# [SHORT PROBLEM]
Reproduce without any changes every line of the records from the line containing "Given: Expand the Música bookmarks folder" down to the line containing "Action: (x=183, y=411)", including both of those lines.

*** DATASET EXCERPTS

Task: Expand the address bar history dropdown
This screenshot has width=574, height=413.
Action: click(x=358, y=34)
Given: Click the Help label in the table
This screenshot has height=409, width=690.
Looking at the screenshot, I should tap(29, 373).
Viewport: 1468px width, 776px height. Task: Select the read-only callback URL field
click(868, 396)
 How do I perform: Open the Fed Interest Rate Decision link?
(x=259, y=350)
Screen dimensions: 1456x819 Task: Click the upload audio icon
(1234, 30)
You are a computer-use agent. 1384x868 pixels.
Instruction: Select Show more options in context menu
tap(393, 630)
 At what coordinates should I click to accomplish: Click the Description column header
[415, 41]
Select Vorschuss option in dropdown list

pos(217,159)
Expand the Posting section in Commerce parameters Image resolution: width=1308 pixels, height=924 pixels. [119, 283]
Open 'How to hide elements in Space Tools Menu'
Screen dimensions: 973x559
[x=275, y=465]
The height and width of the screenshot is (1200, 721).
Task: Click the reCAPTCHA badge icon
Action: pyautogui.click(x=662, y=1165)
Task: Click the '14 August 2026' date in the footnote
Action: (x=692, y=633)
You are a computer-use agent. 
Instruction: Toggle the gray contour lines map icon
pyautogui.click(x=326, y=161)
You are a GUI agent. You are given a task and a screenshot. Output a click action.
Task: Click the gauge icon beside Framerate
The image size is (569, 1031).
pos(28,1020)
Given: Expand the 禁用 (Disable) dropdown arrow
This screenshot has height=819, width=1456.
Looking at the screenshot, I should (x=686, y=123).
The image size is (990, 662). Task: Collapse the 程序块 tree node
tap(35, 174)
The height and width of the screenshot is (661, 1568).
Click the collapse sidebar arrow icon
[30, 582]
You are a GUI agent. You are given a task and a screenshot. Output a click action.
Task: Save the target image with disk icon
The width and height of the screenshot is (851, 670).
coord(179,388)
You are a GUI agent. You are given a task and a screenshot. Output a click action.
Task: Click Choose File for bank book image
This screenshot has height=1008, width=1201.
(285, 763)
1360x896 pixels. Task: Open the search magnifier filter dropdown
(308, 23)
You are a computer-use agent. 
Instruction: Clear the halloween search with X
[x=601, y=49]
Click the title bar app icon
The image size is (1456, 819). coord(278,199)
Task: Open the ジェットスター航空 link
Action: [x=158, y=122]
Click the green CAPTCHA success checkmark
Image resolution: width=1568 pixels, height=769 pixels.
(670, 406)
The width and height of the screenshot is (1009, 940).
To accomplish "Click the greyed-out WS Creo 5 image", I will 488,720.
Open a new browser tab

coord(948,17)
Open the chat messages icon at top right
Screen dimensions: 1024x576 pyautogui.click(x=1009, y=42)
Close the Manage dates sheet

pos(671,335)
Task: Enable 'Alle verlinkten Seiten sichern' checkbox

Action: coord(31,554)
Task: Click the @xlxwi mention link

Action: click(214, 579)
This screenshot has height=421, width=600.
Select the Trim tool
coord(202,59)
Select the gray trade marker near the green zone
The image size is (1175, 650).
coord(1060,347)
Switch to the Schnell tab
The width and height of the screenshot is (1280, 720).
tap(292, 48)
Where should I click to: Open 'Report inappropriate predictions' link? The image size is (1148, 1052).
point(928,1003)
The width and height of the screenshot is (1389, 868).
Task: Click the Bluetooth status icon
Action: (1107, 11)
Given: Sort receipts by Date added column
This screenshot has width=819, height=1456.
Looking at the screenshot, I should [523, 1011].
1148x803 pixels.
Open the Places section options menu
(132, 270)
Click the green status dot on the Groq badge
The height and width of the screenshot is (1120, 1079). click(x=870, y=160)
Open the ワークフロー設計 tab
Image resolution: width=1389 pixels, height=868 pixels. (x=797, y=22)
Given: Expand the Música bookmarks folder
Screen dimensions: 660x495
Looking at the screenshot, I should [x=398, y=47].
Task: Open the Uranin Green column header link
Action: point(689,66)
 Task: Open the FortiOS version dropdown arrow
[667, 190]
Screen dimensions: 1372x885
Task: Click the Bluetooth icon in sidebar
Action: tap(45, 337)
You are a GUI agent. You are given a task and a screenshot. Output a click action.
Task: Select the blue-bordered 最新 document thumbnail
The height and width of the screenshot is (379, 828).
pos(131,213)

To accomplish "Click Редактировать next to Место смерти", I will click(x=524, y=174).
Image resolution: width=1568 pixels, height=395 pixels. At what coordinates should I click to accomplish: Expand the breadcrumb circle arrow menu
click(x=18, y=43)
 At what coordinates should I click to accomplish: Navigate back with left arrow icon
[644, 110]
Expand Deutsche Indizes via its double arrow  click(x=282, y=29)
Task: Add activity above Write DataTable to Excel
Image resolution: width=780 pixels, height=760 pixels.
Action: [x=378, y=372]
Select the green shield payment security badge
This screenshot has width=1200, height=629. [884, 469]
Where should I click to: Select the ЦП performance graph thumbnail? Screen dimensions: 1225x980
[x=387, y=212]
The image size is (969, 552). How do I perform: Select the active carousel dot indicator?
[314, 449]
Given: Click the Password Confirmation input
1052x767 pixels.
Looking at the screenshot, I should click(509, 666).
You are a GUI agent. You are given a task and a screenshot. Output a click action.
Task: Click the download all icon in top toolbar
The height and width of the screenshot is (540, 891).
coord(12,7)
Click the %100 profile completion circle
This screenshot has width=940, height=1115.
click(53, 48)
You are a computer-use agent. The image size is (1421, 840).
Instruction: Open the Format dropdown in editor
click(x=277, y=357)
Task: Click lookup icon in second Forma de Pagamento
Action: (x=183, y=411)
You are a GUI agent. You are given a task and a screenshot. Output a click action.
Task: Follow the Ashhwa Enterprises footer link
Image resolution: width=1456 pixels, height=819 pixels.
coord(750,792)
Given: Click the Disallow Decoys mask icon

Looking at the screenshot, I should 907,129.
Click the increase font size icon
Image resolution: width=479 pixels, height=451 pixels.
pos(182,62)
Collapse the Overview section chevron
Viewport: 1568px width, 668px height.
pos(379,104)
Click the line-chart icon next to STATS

******

# [SOLUTION FOR THIS TASK]
Given: Expand the Música bookmarks folder
Screen dimensions: 660x495
Looking at the screenshot, I should [x=398, y=47].
Task: Open the Uranin Green column header link
Action: point(689,66)
 Task: Open the FortiOS version dropdown arrow
[667, 190]
Screen dimensions: 1372x885
Task: Click the Bluetooth icon in sidebar
Action: tap(45, 337)
You are a GUI agent. You are given a task and a screenshot. Output a click action.
Task: Select the blue-bordered 最新 document thumbnail
The height and width of the screenshot is (379, 828).
pos(131,213)

To accomplish "Click Редактировать next to Место смерти", I will click(x=524, y=174).
Image resolution: width=1568 pixels, height=395 pixels. At what coordinates should I click to accomplish: Expand the breadcrumb circle arrow menu
click(x=18, y=43)
 At what coordinates should I click to accomplish: Navigate back with left arrow icon
[644, 110]
Expand Deutsche Indizes via its double arrow  click(x=282, y=29)
Task: Add activity above Write DataTable to Excel
Image resolution: width=780 pixels, height=760 pixels.
Action: [x=378, y=372]
Select the green shield payment security badge
This screenshot has width=1200, height=629. [884, 469]
Where should I click to: Select the ЦП performance graph thumbnail? Screen dimensions: 1225x980
[x=387, y=212]
The image size is (969, 552). How do I perform: Select the active carousel dot indicator?
[314, 449]
Given: Click the Password Confirmation input
1052x767 pixels.
Looking at the screenshot, I should click(509, 666).
You are a GUI agent. You are given a task and a screenshot. Output a click action.
Task: Click the download all icon in top toolbar
The height and width of the screenshot is (540, 891).
coord(12,7)
Click the %100 profile completion circle
This screenshot has width=940, height=1115.
click(53, 48)
You are a computer-use agent. The image size is (1421, 840).
Instruction: Open the Format dropdown in editor
click(x=277, y=357)
Task: Click lookup icon in second Forma de Pagamento
Action: (x=183, y=411)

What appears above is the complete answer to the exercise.